> [Problem statement]:
Pictures in the data should be dropped; transcribe exactly the lines from the one that has "Where should I" through the one that has "At what coordinates".

> [Material to process]:
= = =

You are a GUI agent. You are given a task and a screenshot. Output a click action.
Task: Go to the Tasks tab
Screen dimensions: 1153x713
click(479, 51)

= = =

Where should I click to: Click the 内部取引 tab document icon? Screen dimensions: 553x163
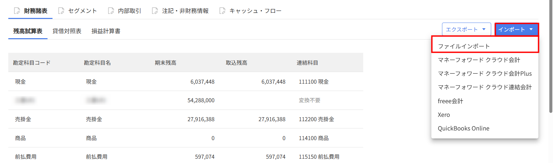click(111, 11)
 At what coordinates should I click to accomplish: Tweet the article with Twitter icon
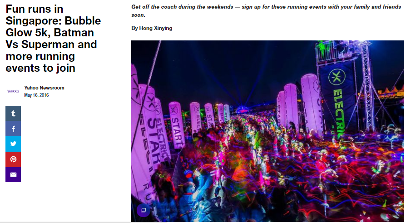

= = =

> [Solution to the exercise]:
Where should I click to: Click the 内部取引 tab document icon? Screen dimensions: 553x163
click(111, 11)
 At what coordinates should I click to accomplish: Tweet the article with Twitter icon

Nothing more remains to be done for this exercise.